Sorry if i am repeating someone else, didn't read every post. If your saddle is rubbing your inner thighs, look at your seat height. It may a little too high. Just a thought.


----------



## xtremgirl (Oct 18, 2005)

How does the seat height affect the inner thigh? Isn't something to do with the width of the nose of the saddle?


----------



## NicoleB (Jul 21, 2011)

i have the same saddle. works for me, but only because my butt is used to harder ones. if it had been my FIRST saddle, i wouldnt be able to handle it! 

i know what you mean, that shiny plastic on the sides....but damn does it look pretty


----------



## lowendrick (Sep 2, 2008)

So, I come here whenever I need information or advice for my wife's bike. She is not so into gear or reading about gear on a forum to come here herself, but she definitely appreciates when I find her something that makes her ride more comfortable. I'm always reporting back to her that the ladies over on the Women's Lounge said this or said that.

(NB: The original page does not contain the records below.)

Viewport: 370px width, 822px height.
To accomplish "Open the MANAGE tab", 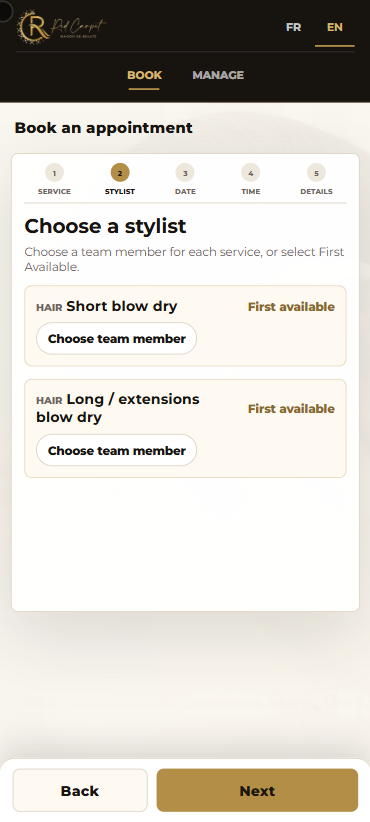I will click(218, 75).
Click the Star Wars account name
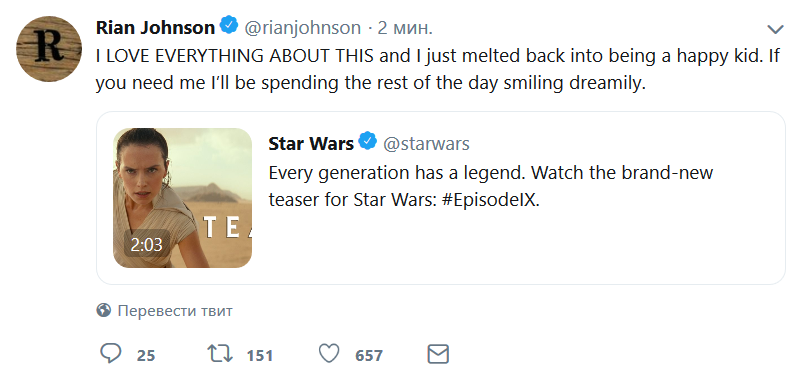The image size is (802, 376). [x=311, y=144]
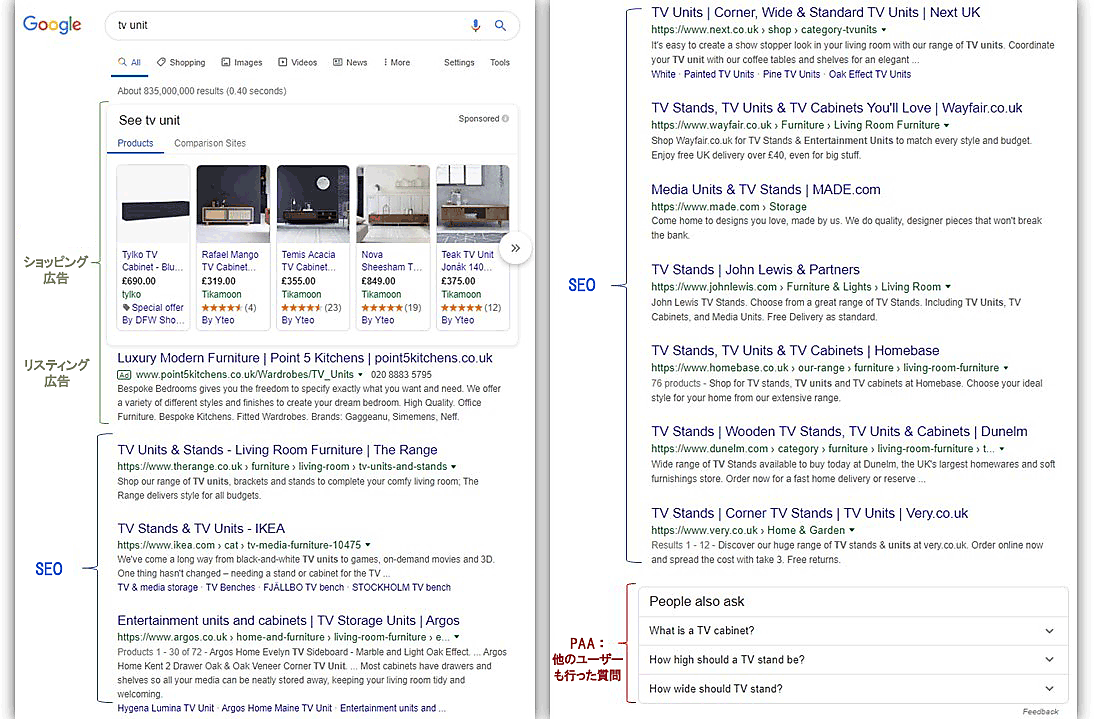Click the microphone voice search icon
The image size is (1094, 719).
(476, 25)
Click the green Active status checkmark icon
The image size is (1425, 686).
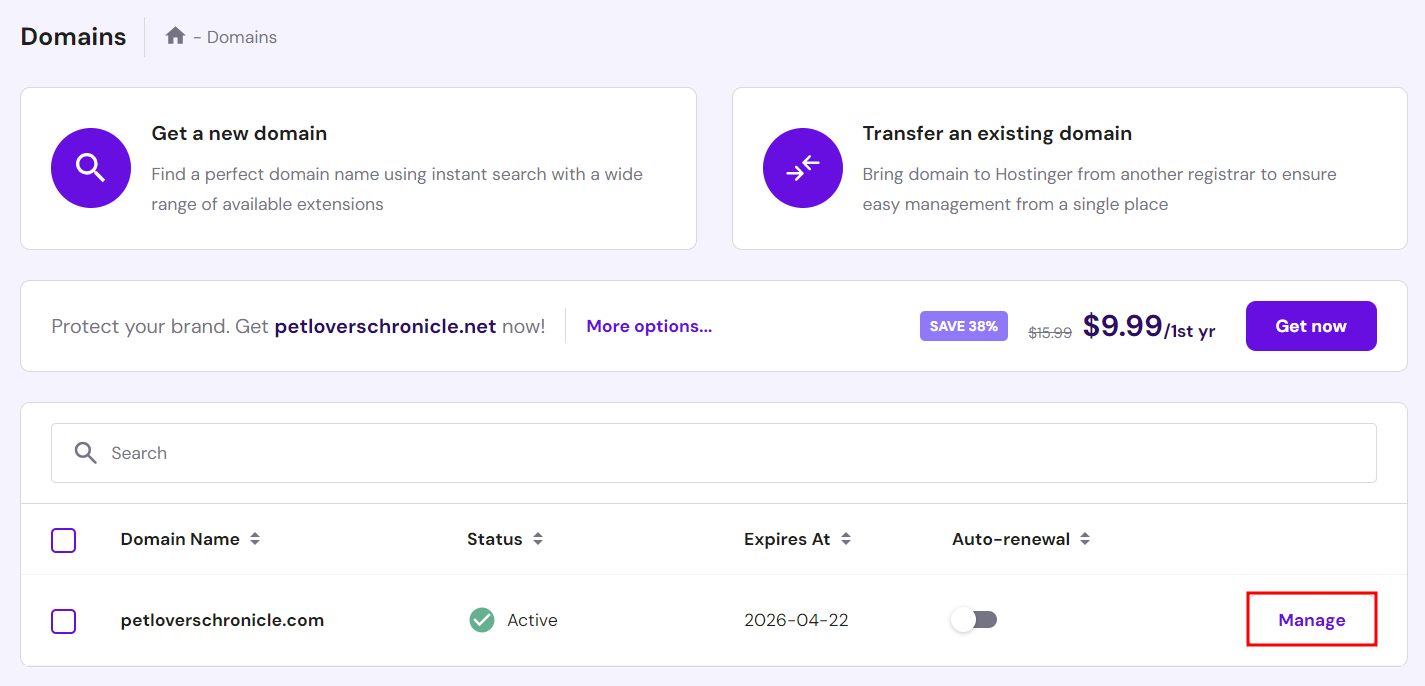click(481, 620)
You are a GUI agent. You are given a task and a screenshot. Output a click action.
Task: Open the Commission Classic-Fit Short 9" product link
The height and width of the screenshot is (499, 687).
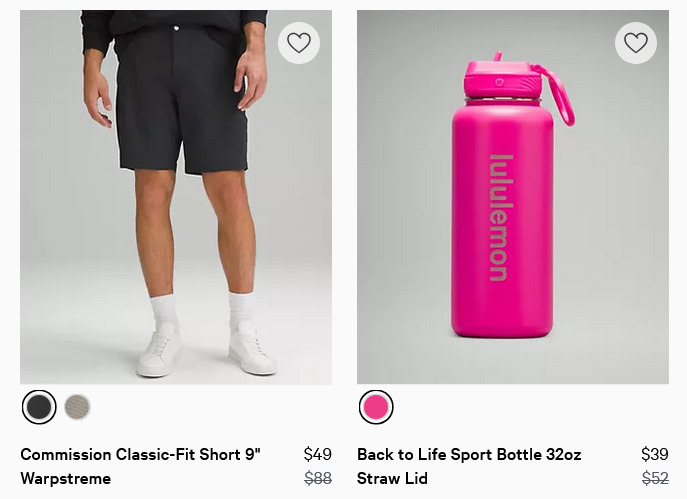[141, 454]
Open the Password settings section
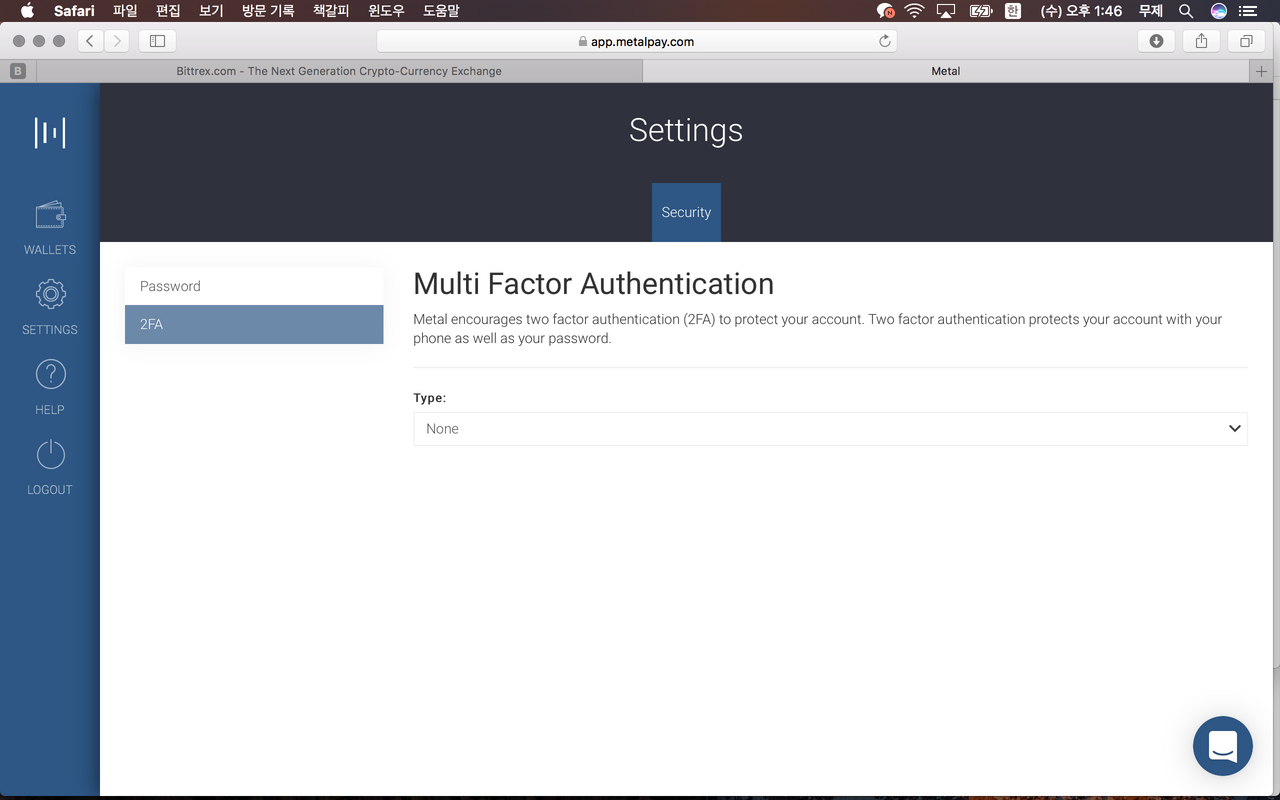1280x800 pixels. click(x=254, y=286)
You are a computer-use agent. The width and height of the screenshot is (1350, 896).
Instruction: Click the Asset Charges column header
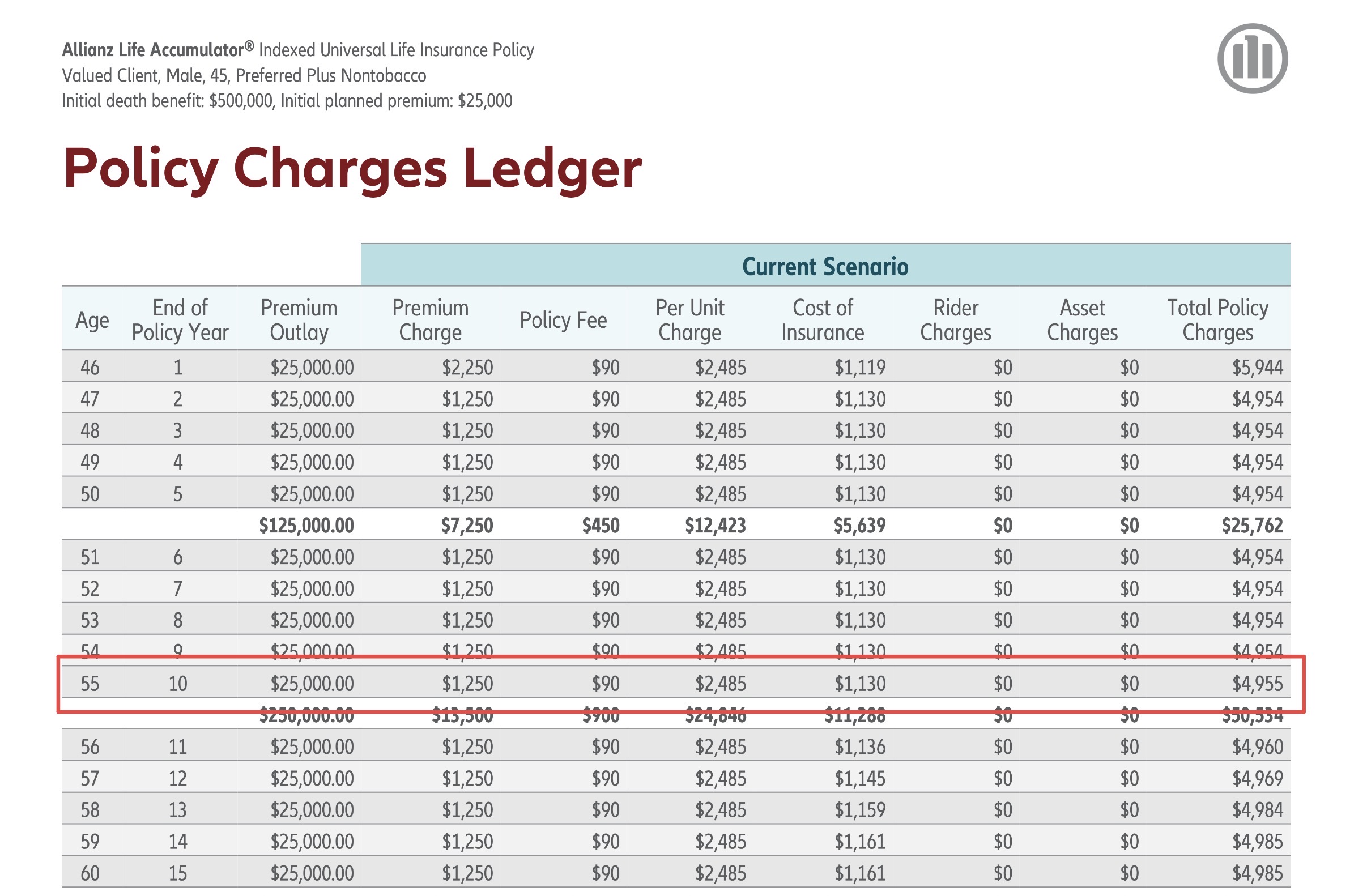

She's been complaining about her saddle which led me to read all the saddle threads here in the Women's Lounge. I went back and said "honey, they all recommend going to a Specialized shop and getting measured with the ass-o-meter". There is a good shop near where we ride and we planned to go over and get her measured. She was psyched to get the "right" saddle. We went yesterday and the owner directed us to the ass-o-meter for measuring. So, there we were staring down at this piece of rubber glued to a piece cardboard. "That's the ass-o-meter?!?" "Where's the attachments? Where's the lasers and led lights? You don't have to strap her in like an MRI?"

We had a huge laugh about it because we were expecting something totally hi-tech. Well, we got her measured and she tried the Ariel and the Lithia. She decided on the Ariel. Much more comfortable and much cooler looking (that matters right?).

Thanks for the advice ladies.


----------